■ **Excerpted passage**:
★ ★ ★ ★ ★

The package includes an increase in the personal income tax from 3.75 percent to 4.95 percent, borrowing money to pay off $11 billion in overdue bills, expanding legalized riverboat casino gambling, raising the minimum wage and eliminating pensions for retired lawmakers.

The Senate has been largely sidelined during the seeming test of wills between former venture capitalist Rauner and Michael Madigan, the Chicago Democrat who has run the House for most of three decades. But the Senate plan hasn’t involved the House, and is the result of weeks of talks between Democratic Senate President John Cullerton and Republican Leader Christine Radogno.

* Sfondeles

Madigan spokesman Steve Brown said the package appears to “not yet be complete.”

“Until you have a complete package, it’s hard to even analyze, no less decide what works,” Brown said.

Brown also questioned the package as a whole: “That means you could take some precarious votes and if other things don’t pass for whatever reason, then you’re out there walking the plank.”

Brown instead encouraged the Senate to take up a House measure to fund higher education and social services, which was approved Monday 63-49.

Not exactly a substantive objection.

And since the House apparently doesn’t have the votes to override a Rauner veto of its stopgap budget, why would the Senate go along?

* Finke

Senate Republican Leader Christine Radogno, who negotiated the bills with Cullerton, said Monday she hopes the legislation can pass the Senate before Feb. 1.

“I think we in the Senate recognize the problems and we are potentially close to an agreement on how to solve them. But we are not quite there,” Cullerton, a Chicago Democrat, said at a Statehouse news conference.

“One of the big takeaways from this is for the first time we’re acknowledging that we really do need to link the reforms, the revenue and the budget all together,” said Radogno, of Lemont. […]

“There was some resistance to the lame-duck aspect of this,” Radogno said. “We are often criticized for doing things too quickly.”

She said some senators only learned details of the package Monday. She said the concerns were “primarily” about the timing rather than the substance of the bills.

There were some substantive problems as well.

* Garcia and Geiger

“None of this could ever become law, so today is somewhat irrelevant. But I think, in essence, we’ve made our point,” said Sen. Jason Barickman, R-Bloomington. “I think it puts the onus on both Speaker Madigan and Gov. Rauner.” […]

“At some point the campaign has to end. There is no ability to govern if you never stop campaigning,” said Sen. Toi Hutchinson, D-Olympia Fields. “At this point, doing anything less is unconscionable. We cannot go another two years like this.” […]

Cullerton, meanwhile, was left to explain why Democrats would go along with the compromise after spending years objecting to Rauner’s attempts to tie the budget to his legislative agenda.

“We’re two years into this, we don’t have a budget,” Cullerton said. “It’s an embarrassment for the state.”

Ain’t that the truth.

* Mackey

That said, there’s plenty of skepticism among rank-and-file legislators like Dale Righter, a Republican senator from Mattoon.

“If legislators come to the … taxpayers and say, ‘You know what, we just need a big tax increase, and we’ll tweak the curtains here and a little bit over here, but nothing substantive changes,’ I think that there’s going to be a rude awakening,” Righter says.

★ ★ ★ ★ ★

■ **Extracted data**:
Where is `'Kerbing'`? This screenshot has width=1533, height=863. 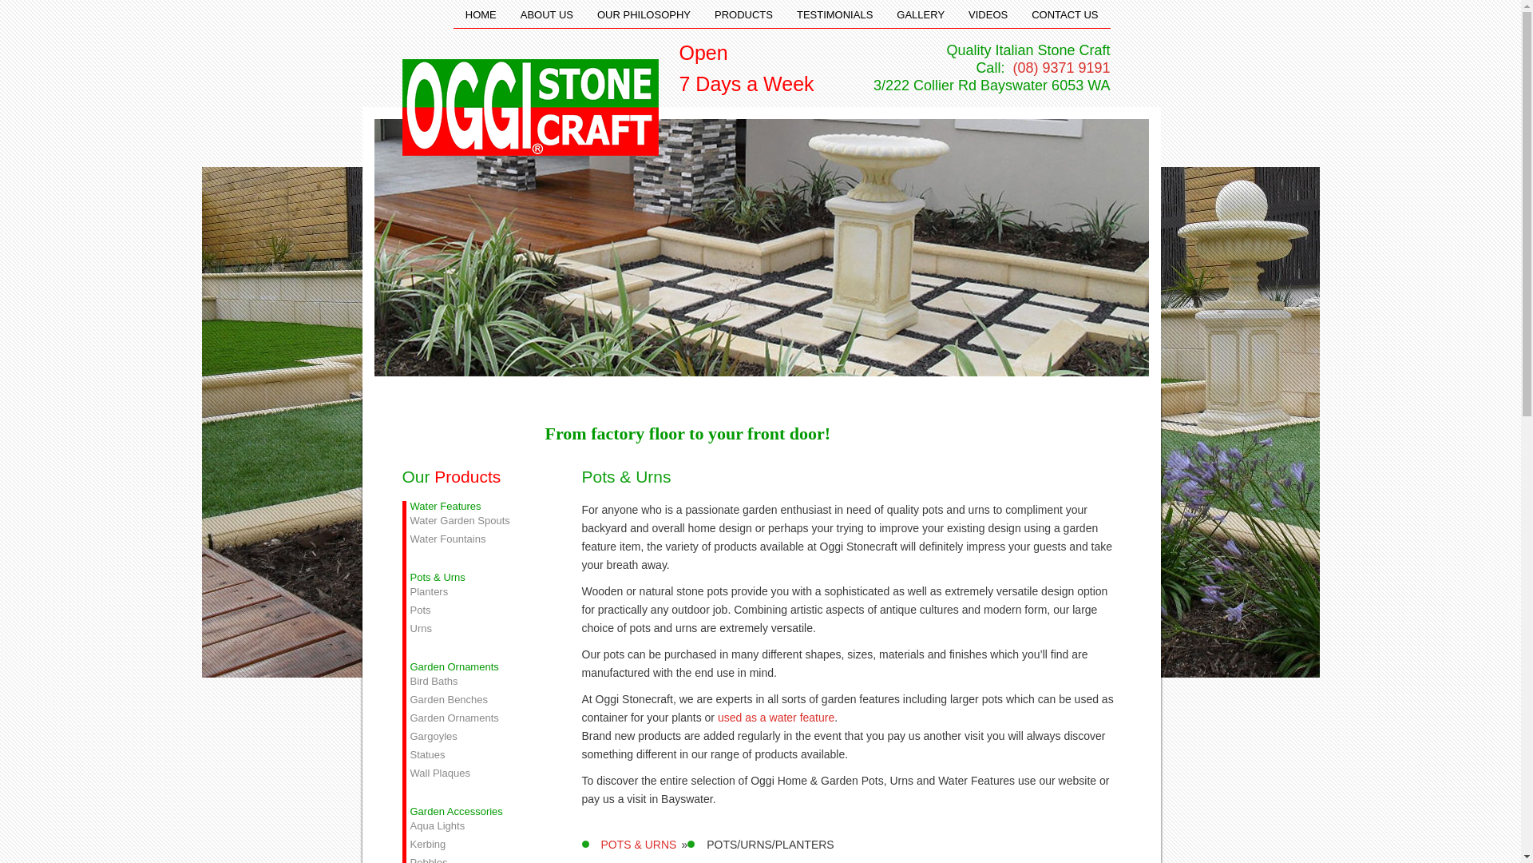 'Kerbing' is located at coordinates (410, 843). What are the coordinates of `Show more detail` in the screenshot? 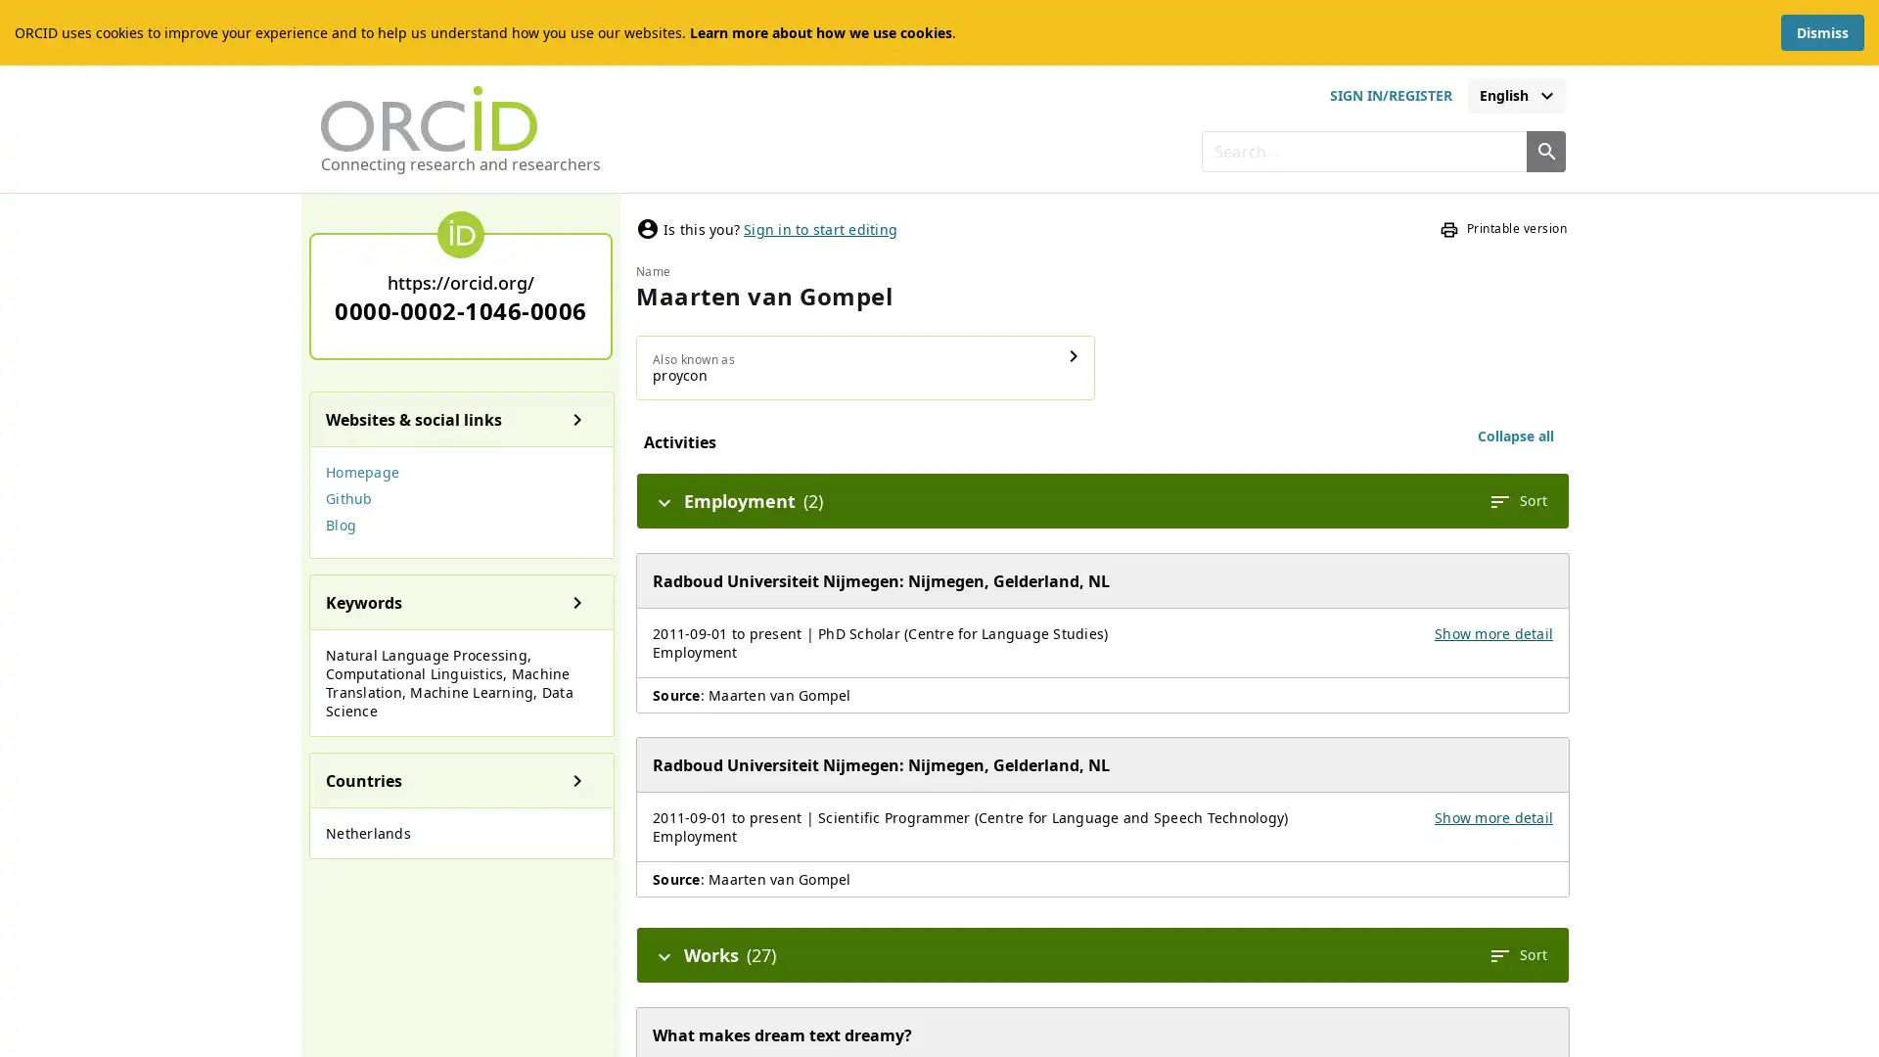 It's located at (1493, 633).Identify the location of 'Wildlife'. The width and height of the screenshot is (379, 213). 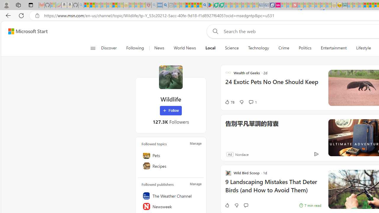
(171, 77).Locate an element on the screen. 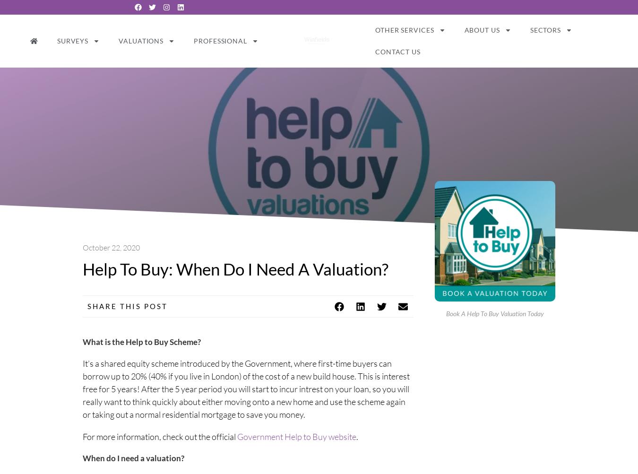 The height and width of the screenshot is (474, 638). 'Government Help to Buy website' is located at coordinates (297, 436).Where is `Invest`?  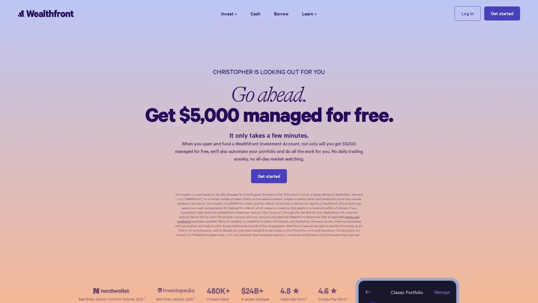
Invest is located at coordinates (229, 13).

★ ★ ★ ★ ★

■ **Exercise tasks**:
a: According to the budget excerpt, what percentage would the personal income tax rise to under the package?
b: List every measure the budget excerpt says the package includes.
The records play no part in what follows.

■ **Set of answers**:
a: 4.95 percent

b:
- An increase in the personal income tax from 3.75 percent to 4.95 percent
- Borrowing money to pay off $11 billion in overdue bills
- Expanding legalized riverboat casino gambling
- Raising the minimum wage
- Eliminating pensions for retired lawmakers